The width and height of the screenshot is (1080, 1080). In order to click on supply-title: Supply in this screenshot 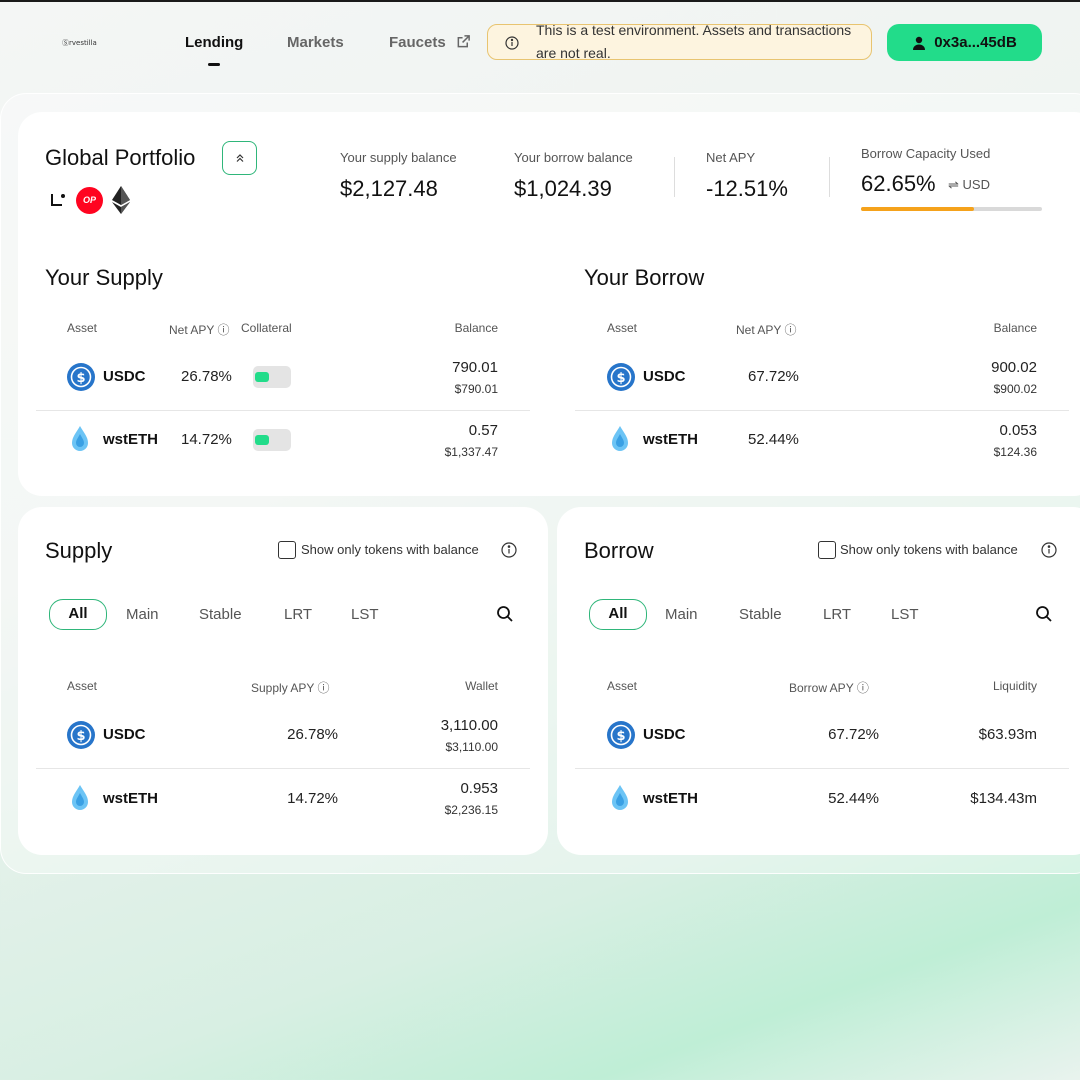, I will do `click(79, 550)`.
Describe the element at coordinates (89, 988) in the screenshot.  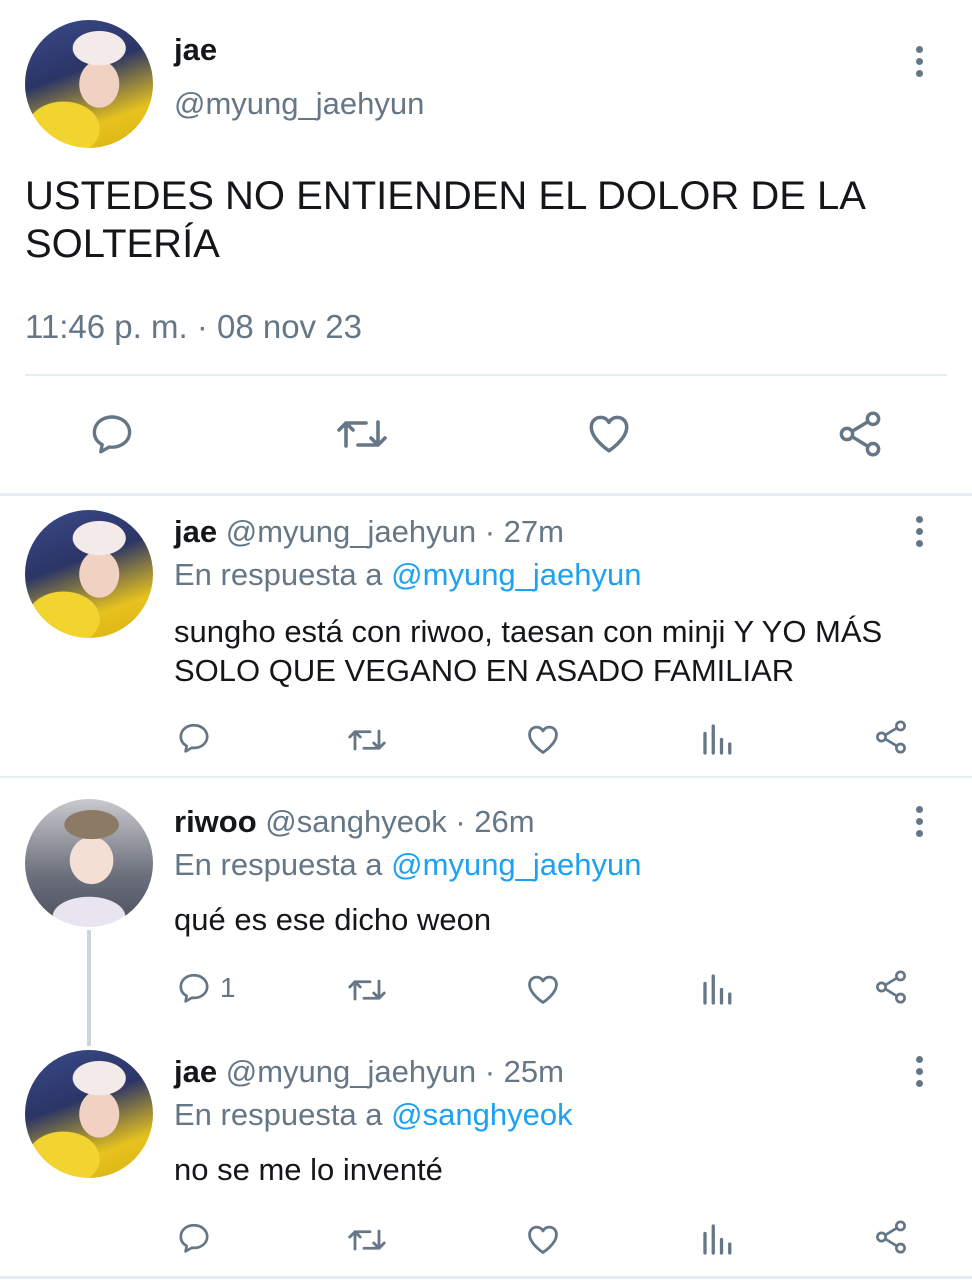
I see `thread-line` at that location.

--------

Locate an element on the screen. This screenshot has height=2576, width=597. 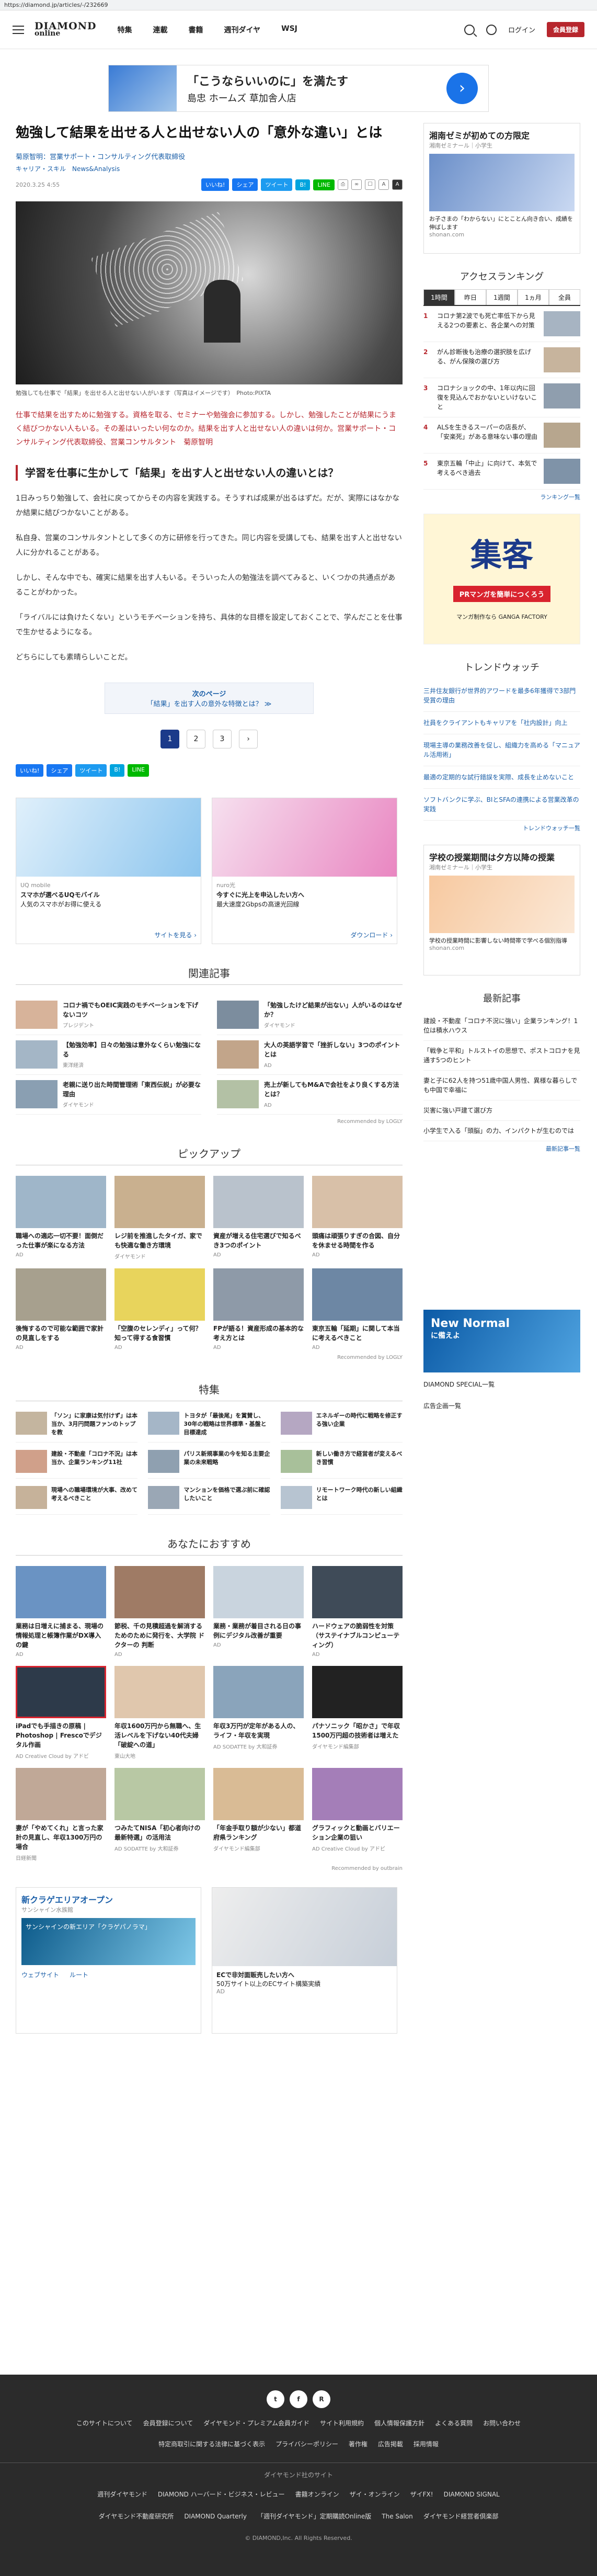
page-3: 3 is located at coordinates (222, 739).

--------

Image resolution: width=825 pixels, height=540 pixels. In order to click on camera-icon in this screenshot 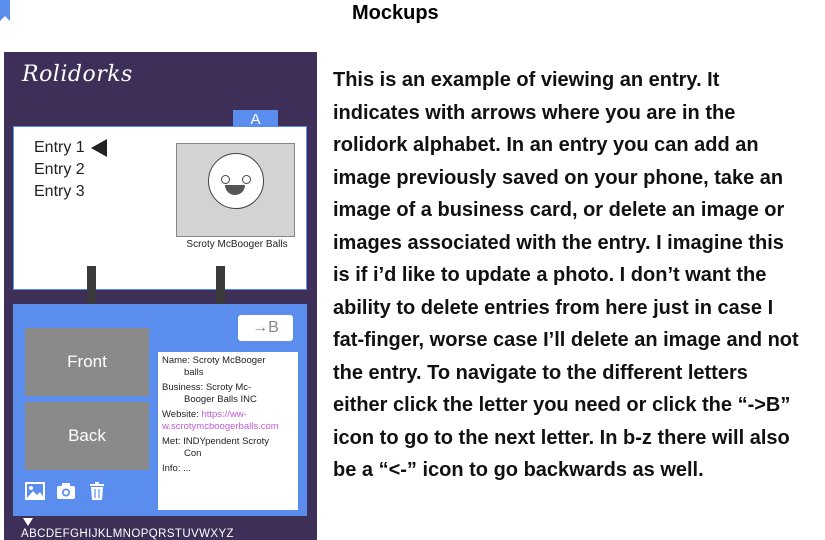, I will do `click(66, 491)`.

--------

#### WORK ORDER:
Echo the lines between the one holding "Locate an element" and the one holding "page-3: 3 is", inclusive, without the pictures.

#### TASK ANSWER:
Locate an element on the screen. This screenshot has height=2576, width=597. 
page-3: 3 is located at coordinates (222, 739).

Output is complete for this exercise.